Healthcare has been significantly disrupted during the COVID crisis. And, the impact will have a lasting effect even with the promise of a vaccine. Over the past few weeks, I’ve had the opportunity to speak with more than a dozen Chief Human Resource Officers (CHROs) from large and small health systems across the country. And, one thing I heard repeatedly during each conversation was that the healthcare industry is at an inflection point and those systems that adapt quickly and create new sustainable structures and norms will survive and thrive post-COVID.
Executive leadership has been tested throughout this period, and, now CHROs find themselves sitting in the pole position to drive systemic changes that can determine the winners and losers in Healthcare.

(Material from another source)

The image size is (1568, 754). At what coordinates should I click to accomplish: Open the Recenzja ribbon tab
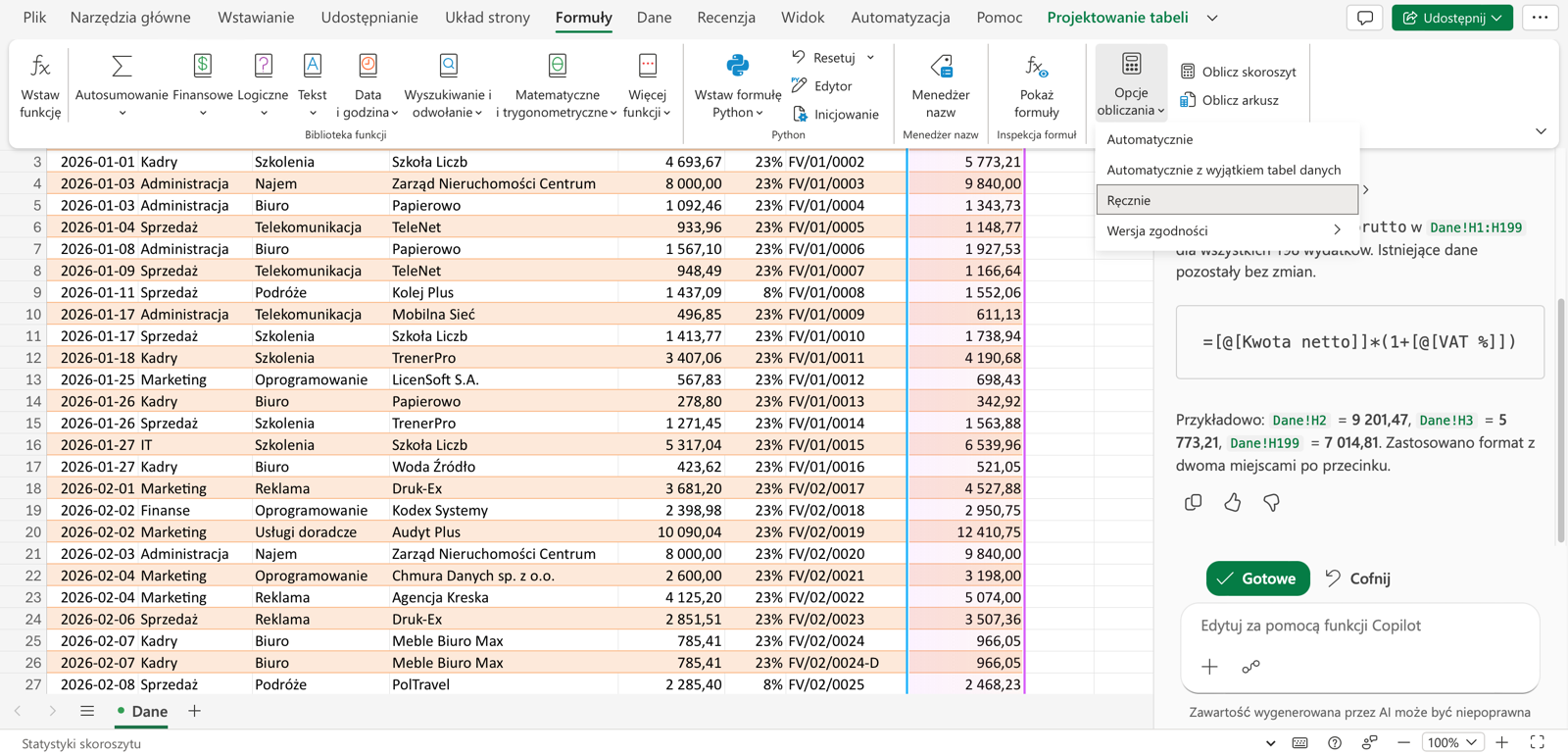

During one of my recent discussions, a CHRO from a 700-bed health system stated, “It became quite clear to us during this crisis that we needed to lead differently. However, we learned not all our leaders had the right skills to quickly adapt their teams, assume new roles, and build strong communication channels.”
This was a consistent theme in most discussions. Existing gaps in leadership, skill sets, and newfound inefficiencies in processes and procedures have surfaced as a result of the COVID crisis. Consequently, many CHROs are looking at the new landscape from a strategic perspective. The new challenges emerging are not barriers, but a roadmap that will enable them to successfully navigate their health system through the changes needed, not just during this crisis but beyond it. They are innovating for a sustainable future in healthcare.
Healthcare, much like Education, in the US is often described as a slow adopter to change and innovation. Yet, this latest event has organically inspired a wave of change that will no doubt impact culture and how leaders promote innovation and efficiencies. As one CHRO from a large 10,000-bed health system stated, “This cultural and strategic shift will not be short-term. We need to embrace this, create and invest in new systems and processes that can operationalize new best practices. We must make this our new norm in order to survive long-term.”
Despite the stressful career-changing past few months, I felt a renewed energy from all of the CHROs I spoke with. The key takeaways from my conversations across the country are:
- Enhance the frequency of bilateral communication at all levels, but make it relevant, personalized, and timely in order to meaningfully engage with staff.
- Seek out and embrace new processes to create administrative efficiencies in order to make health systems more nimble and adaptable to future challenges.
- Look at all our roles with a new lens and leverage opportunities where working from home or Telemedicine can enhance the experience for both patient, provider, and staff.
- Create a structure that empowers staff to be part of the innovation and solutions, and take every opportunity to remove the “red tape” that prevents ideas from flourishing in a timely manner.
CHROs are acutely aware of the unique opportunity that sits in front of them. They are in a position to drive systemic change throughout their health systems that will impact how they organize and serve those in need in a manner that yields financial outcomes, quality of care, staff satisfaction, and safety. I’m excited to see how they adapt to and shape the future of Healthcare.